Hi.
I'm working on kairos for some days now and I'm looking for review (API-wise).
The goal of kairos is that you can write "plain-text-like" expressions to calculate times and dates. There are some things I avoid for the sake of API-niceness, so this is not intended to do 100%-accurate time calculations, but rather for writing user-facing APIs/Interfaces.
For example:
let days = (today() + days(2))
.weekly()
.without(Month::Novemer)
.until(year(2020));
would return a iterator which yields days in weekly fashion, starting the day after tomorrow, leaving out November and stops at year 2020. That's roughly how the interface works/should work.
I also plan on adding a parser frontend, so one can pass actual strings - like user input and such - for doing these calculations.
Feel free to open issues, add tests and start discussion. As said: I do not intend to make this a highly-precise time calculation library, but a simple and convenient API over chrono for user-input.
The project is in very early stage (no release yet). Expect breaking changes and everything - do not use before we release a first version!
Kind regards!
6 Likes
To me the example you gave is hard to read, because the weekly and without functions made no sense without your additional information. I'd be more comfortable with regular iterator names like step_by (or step_by_weeks) and filter but I'm probably alone on this one.
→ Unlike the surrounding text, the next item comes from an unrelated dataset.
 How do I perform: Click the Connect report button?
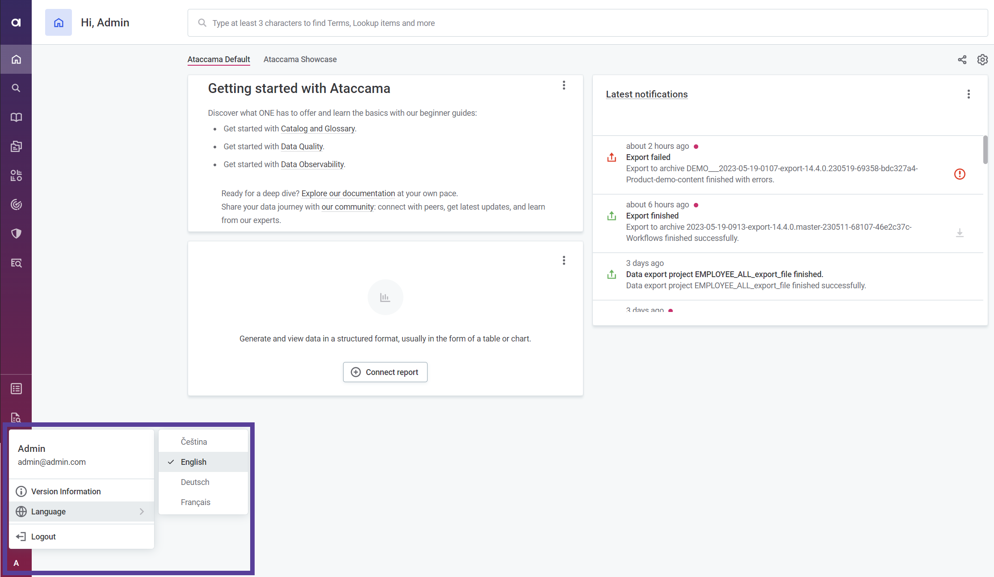[x=385, y=372]
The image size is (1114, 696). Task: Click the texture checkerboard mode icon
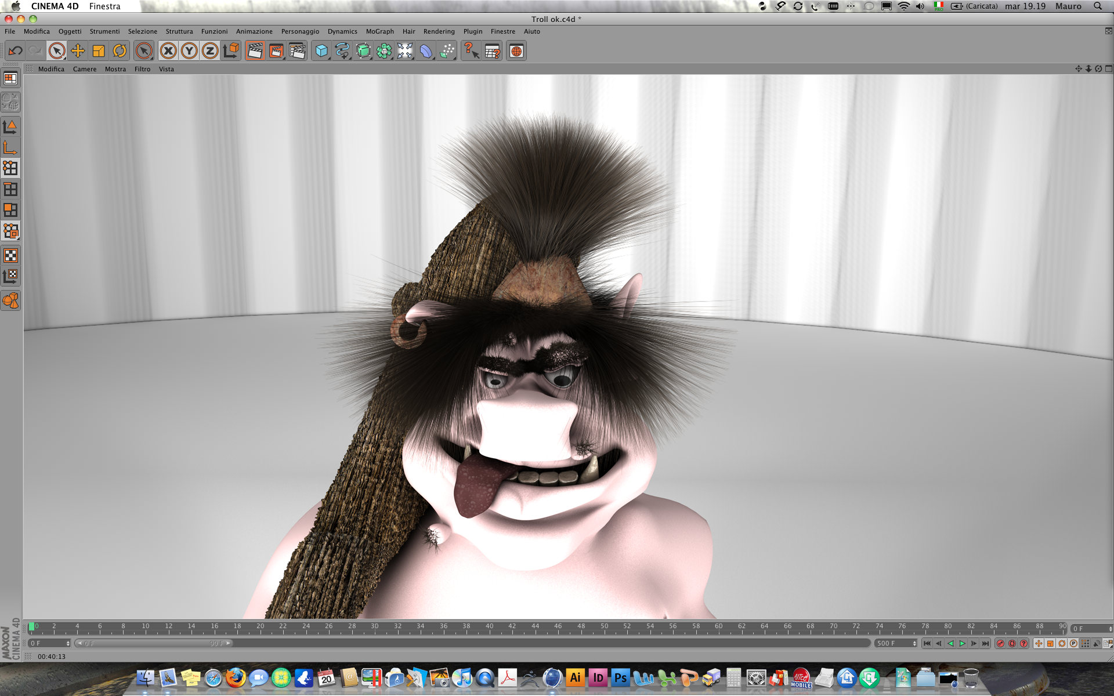click(10, 255)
The frontend sounds useful, though! Will it accept relative dates and other complex user input, and if so, how will it do that?
Thanks for your reply.
What do you mean by "relative dates"?
Things like "19 years ago", or "2 days from now", or "tomorrow", or other inputs handled by (as an example) the Javascript library named chrono.
Ah.
Well sure, that's exactly the idea. The Rust library won't be that minimalistic (as in "in rust code you'd have to write it a bit more verbose") but I don't see why the parser wouldn't be able to accept things like that.
In Rust code it would be
let _ = today() - years(19);
let _ = today() + days(2);
let _ = tomorrow();
whereas tomorrow()
would be a shortcut for today() + day(1)
. One could think of a lot of such shortcuts. For example: in(days(4)) == (today() + days(4))
or something like that.
Some things also already work. Adding and subtracting works so far, and I merged an iterator interface just today where you can do today().monthly(1)
for getting an endless Iterator which yields a date for every month after today... of course things are still highly experimental,... so you're more than welcome to join and add tests as much as you can! I want this to be 150% tested before even considering a 0.1.0 release!